Testo di studio:
»»
26 aprile, una data di speranza e riaperture, forse un piccolo ritorno alla normalità. Il decreto è uscito, come la solita spada di Damocle, controlla, a volte giustamente a volte no, la nostra vita, per cacciare via il virus, il prima possibile, dal nostro mondo.

Ci sono indicazioni sui nostri spostamenti, sui luoghi che possiamo frequentare e quando li possiamo frequentare, si parla di legittime riaperture di luoghi destinati ad un pubblico più o meno ampio, di convegni, concerti, fieri, parchi tematici, teatri e cinema.

C’è una frase per tutto, piccoli spiragli per categorie martoriate ma…un attimo… e i matrimoni? Che fine hanno fatto i ricevimenti in generale? No, non ci sposa più, l’amore non ha bisogno di suggelli, di consacrazioni, di passi avanti, la salute d’altronde viene sempre prima di tutto e di tutti.
Sia inteso, qui nessuno vuole dire che è finito il tempo delle limitazioni, che il Covid sia lontano da noi, la ricerca della normalità richiede necessariamente dei sacrifici per salvare vite umane ma non dobbiamo mai dimenticarci che le nostre esigenze sono da sempre imperniate sulle emozioni.
««
Dati forniti:
»»
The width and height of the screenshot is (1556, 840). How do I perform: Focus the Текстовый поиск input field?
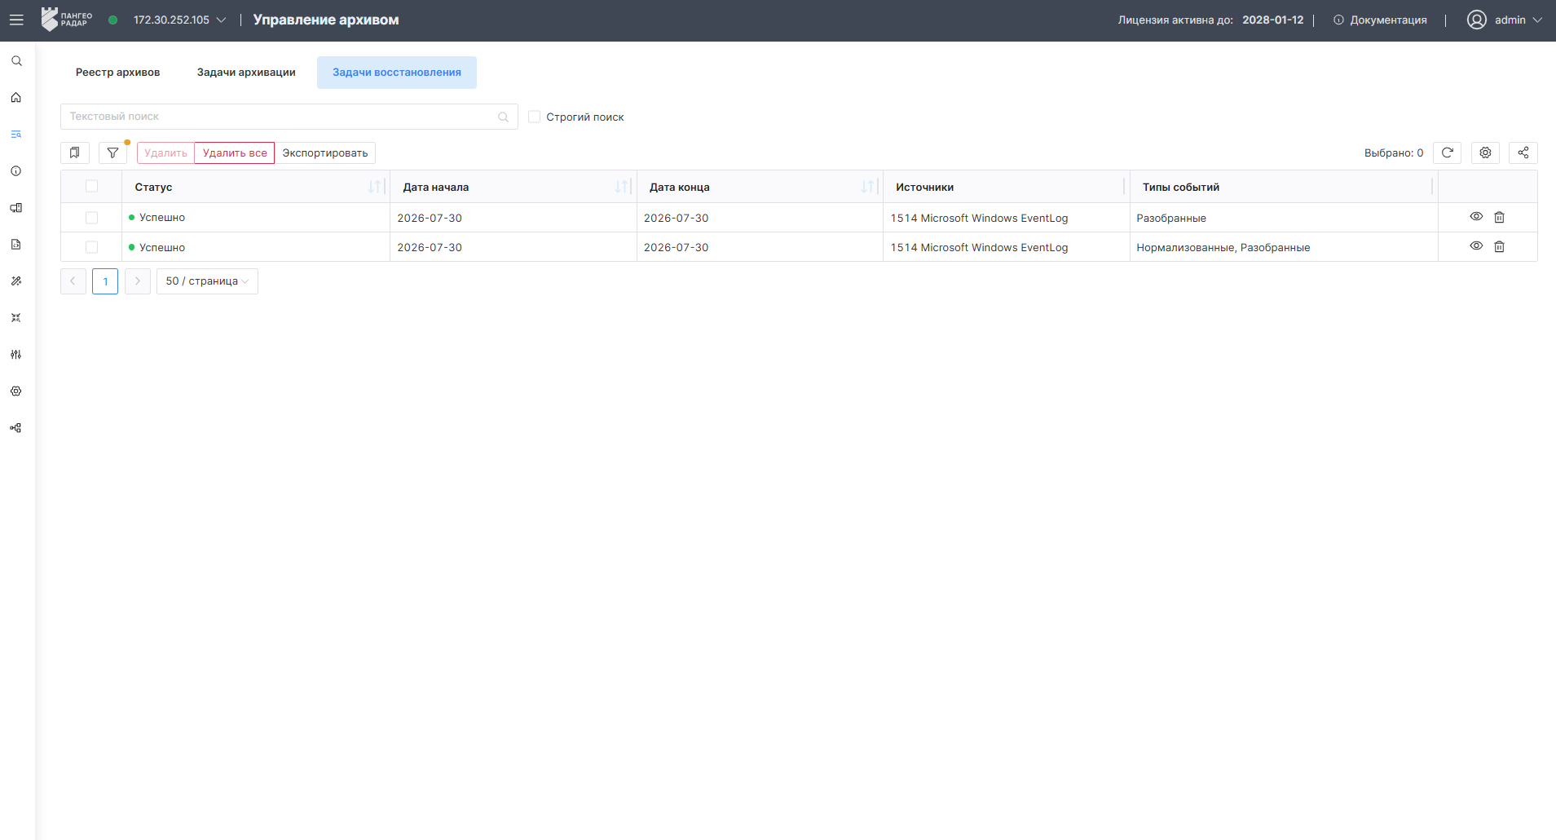point(289,117)
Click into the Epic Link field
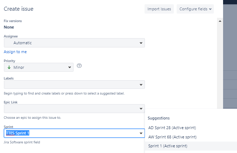 coord(71,108)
««
Il problema:
Modifica, per favore, un brano del testo di studio: riscrivilo cominciando dalle parole "Ci sono indicazioni" e fermandoti dopo "e di tutti.", con "concerti" sostituito da "festival".

Risposta:
Ci sono indicazioni sui nostri spostamenti, sui luoghi che possiamo frequentare e quando li possiamo frequentare, si parla di legittime riaperture di luoghi destinati ad un pubblico più o meno ampio, di convegni, festival, fieri, parchi tematici, teatri e cinema.

C’è una frase per tutto, piccoli spiragli per categorie martoriate ma…un attimo… e i matrimoni? Che fine hanno fatto i ricevimenti in generale? No, non ci sposa più, l’amore non ha bisogno di suggelli, di consacrazioni, di passi avanti, la salute d’altronde viene sempre prima di tutto e di tutti.